## EXERCISE AIM
Give every line of the data again, exactly.

## Collected data
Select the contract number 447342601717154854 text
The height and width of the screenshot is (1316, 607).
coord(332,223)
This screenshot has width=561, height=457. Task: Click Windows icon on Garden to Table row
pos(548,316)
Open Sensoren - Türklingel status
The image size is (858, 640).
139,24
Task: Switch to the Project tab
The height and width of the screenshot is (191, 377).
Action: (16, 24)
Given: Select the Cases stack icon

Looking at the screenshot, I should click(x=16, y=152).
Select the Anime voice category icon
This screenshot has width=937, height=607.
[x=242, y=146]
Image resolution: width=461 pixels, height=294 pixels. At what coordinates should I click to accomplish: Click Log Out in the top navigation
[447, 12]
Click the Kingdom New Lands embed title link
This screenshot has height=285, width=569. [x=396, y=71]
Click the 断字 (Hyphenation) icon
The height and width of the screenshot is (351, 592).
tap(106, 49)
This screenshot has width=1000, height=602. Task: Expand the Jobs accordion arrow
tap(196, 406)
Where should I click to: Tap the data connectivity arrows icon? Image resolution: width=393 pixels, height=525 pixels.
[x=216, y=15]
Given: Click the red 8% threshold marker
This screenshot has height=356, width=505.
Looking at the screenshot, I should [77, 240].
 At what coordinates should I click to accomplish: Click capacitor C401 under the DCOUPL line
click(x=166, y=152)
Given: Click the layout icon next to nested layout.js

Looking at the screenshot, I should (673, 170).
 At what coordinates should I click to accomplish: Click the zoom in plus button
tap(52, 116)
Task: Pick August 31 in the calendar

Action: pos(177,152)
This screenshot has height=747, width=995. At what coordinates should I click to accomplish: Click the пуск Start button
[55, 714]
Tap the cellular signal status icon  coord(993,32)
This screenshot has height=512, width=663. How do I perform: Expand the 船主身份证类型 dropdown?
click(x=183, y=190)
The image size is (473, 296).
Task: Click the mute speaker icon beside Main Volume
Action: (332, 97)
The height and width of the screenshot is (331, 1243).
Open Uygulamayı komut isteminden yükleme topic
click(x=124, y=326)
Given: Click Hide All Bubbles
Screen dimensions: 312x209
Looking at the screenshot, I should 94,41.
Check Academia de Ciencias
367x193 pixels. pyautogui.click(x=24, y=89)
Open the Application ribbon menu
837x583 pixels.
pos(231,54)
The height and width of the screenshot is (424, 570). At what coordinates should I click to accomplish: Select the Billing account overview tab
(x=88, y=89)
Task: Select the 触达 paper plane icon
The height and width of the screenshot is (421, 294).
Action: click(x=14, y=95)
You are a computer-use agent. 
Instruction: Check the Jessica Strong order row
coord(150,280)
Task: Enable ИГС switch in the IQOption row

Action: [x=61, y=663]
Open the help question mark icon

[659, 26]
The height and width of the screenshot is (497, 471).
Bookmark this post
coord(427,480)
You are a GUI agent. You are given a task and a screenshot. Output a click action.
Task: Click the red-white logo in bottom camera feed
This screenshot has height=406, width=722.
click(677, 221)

## THE ANSWER
Select the contract number 447342601717154854 text
The height and width of the screenshot is (1316, 607).
coord(332,223)
This screenshot has width=561, height=457. Task: Click Windows icon on Garden to Table row
pos(548,316)
Open Sensoren - Türklingel status
The image size is (858, 640).
139,24
Task: Switch to the Project tab
The height and width of the screenshot is (191, 377).
Action: (16, 24)
Given: Select the Cases stack icon

Looking at the screenshot, I should click(x=16, y=152).
Select the Anime voice category icon
This screenshot has width=937, height=607.
[x=242, y=146]
Image resolution: width=461 pixels, height=294 pixels. At what coordinates should I click to accomplish: Click Log Out in the top navigation
[447, 12]
Click the Kingdom New Lands embed title link
This screenshot has height=285, width=569. [x=396, y=71]
Click the 断字 (Hyphenation) icon
The height and width of the screenshot is (351, 592).
tap(106, 49)
This screenshot has width=1000, height=602. Task: Expand the Jobs accordion arrow
tap(196, 406)
Where should I click to: Tap the data connectivity arrows icon? Image resolution: width=393 pixels, height=525 pixels.
[x=216, y=15]
Given: Click the red 8% threshold marker
This screenshot has height=356, width=505.
Looking at the screenshot, I should [77, 240].
 At what coordinates should I click to accomplish: Click capacitor C401 under the DCOUPL line
click(x=166, y=152)
Given: Click the layout icon next to nested layout.js

Looking at the screenshot, I should (673, 170).
 At what coordinates should I click to accomplish: Click the zoom in plus button
tap(52, 116)
Task: Pick August 31 in the calendar

Action: pos(177,152)
This screenshot has height=747, width=995. At what coordinates should I click to accomplish: Click the пуск Start button
[55, 714]
Tap the cellular signal status icon  coord(993,32)
This screenshot has height=512, width=663. How do I perform: Expand the 船主身份证类型 dropdown?
click(x=183, y=190)
The image size is (473, 296).
Task: Click the mute speaker icon beside Main Volume
Action: (332, 97)
The height and width of the screenshot is (331, 1243).
Open Uygulamayı komut isteminden yükleme topic
click(x=124, y=326)
Given: Click Hide All Bubbles
Screen dimensions: 312x209
Looking at the screenshot, I should 94,41.
Check Academia de Ciencias
367x193 pixels. pyautogui.click(x=24, y=89)
Open the Application ribbon menu
837x583 pixels.
pos(231,54)
The height and width of the screenshot is (424, 570). At what coordinates should I click to accomplish: Select the Billing account overview tab
(x=88, y=89)
Task: Select the 触达 paper plane icon
The height and width of the screenshot is (421, 294).
Action: click(x=14, y=95)
You are a computer-use agent. 
Instruction: Check the Jessica Strong order row
coord(150,280)
Task: Enable ИГС switch in the IQOption row

Action: [x=61, y=663]
Open the help question mark icon

[659, 26]
The height and width of the screenshot is (497, 471).
Bookmark this post
coord(427,480)
You are a GUI agent. You are given a task and a screenshot. Output a click action.
Task: Click the red-white logo in bottom camera feed
This screenshot has height=406, width=722.
click(677, 221)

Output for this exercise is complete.